I still use the command line for one or two things in my job, but most command line functions have now been replaced by gui apps.

But again, I'm not a DBA or a sysop and I'm not scripting. I'm using the scripts that others have written.
 
"It's Unix! I know this!" (probably mangled the quote, never saw the movie...)

I'd be reasonably comfortable with a *nix command line, but sounds like you have a lot of required knowledge in your head.

I also tend to use the command line a lot more than the other developers in my team, I often get impatient when they are mousing around trying to find the menu entry for a command that would take 2 seconds to enter... or they need to install SQL Server Management Studio to run a simple SQL query, when Windows PowerShell these days has a SQL query available. Can't recall the last time I installed the Management Studio.
Even with other Windows systems I tend to use the Run box (via Win + R) to start stuff like Word and Excel rather thn the awful menus.
 
Both of my Linux boxes at home are running the Irish language GUI and I’ve aliased the crap out of standard system commands to stop me from making stupid errors.

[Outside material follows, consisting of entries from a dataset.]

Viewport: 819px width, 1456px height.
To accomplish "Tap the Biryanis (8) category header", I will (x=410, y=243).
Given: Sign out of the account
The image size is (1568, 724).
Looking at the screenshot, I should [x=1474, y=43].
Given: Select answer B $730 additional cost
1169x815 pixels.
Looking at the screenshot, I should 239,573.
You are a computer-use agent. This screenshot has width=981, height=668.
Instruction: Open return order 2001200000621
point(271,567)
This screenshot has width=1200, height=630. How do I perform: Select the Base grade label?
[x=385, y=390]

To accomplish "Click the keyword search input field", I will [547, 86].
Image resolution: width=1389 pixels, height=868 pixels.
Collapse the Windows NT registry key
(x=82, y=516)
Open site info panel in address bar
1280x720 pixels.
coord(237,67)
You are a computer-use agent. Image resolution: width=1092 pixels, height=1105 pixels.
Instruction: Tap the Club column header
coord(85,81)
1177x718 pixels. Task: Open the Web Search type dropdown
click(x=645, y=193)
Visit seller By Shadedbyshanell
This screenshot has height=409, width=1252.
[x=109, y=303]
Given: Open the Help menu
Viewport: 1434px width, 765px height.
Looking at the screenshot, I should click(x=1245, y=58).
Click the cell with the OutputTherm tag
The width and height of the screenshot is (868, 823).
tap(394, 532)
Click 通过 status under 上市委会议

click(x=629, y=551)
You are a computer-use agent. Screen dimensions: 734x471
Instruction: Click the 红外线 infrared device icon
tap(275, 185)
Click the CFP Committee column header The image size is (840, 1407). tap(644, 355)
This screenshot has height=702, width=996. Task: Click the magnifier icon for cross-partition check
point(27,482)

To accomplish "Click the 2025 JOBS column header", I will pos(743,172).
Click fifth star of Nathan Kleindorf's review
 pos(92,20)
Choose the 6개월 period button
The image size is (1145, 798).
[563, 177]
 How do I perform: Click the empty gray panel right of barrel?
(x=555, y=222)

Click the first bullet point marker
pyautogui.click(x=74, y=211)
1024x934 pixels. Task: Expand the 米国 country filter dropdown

Always fun when I have a visitor.
 
I tend to use the terminal on linux because I started with BSD in the early 80s, ran some AIX servers in the 90s and tested software on AIX, HP, Solaris (and more?). Then later Linux. All had different management GUIs, though at least in 90s most ran CDE, so rather than remember how the different GUIs worked I could stick to the common commands.
Much like my experience with DBs, I try to stick to SQL 92 standard which works everywhere.
 
Windows Key type "note" enter - if they ever change that I'll get very cross.

I have backlit LED keyboard with replaceable keycaps. I asked Logitech if they had a penguin keycap that I could use in place of the Windows one. They didn't. :( I looked into getting one from a third party, but for some reason didn't like the options.
 
I have backlit LED keyboard with replaceable keycaps. I asked Logitech if they had a penguin keycap that I could use in place of the Windows one. They didn't. :( I looked into getting one from a third party, but for some reason didn't like the options.

Print your own label for the key. I did that when I remapped the second Windows key to be Compose.

ETA: Okay, might not look so good backlit.